--- Required work ---
Reproduce, with no edits, the line that contains "Given: Open the 18 462 375 $ balance image" and all the lines that follow it, ending with the last line of the records.
--------------------------------------------------
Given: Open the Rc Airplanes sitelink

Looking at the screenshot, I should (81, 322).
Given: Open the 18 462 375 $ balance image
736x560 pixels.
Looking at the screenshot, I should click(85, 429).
--------------------------------------------------
--- Answer box ---
Given: Open the 18 462 375 $ balance image
736x560 pixels.
Looking at the screenshot, I should click(85, 429).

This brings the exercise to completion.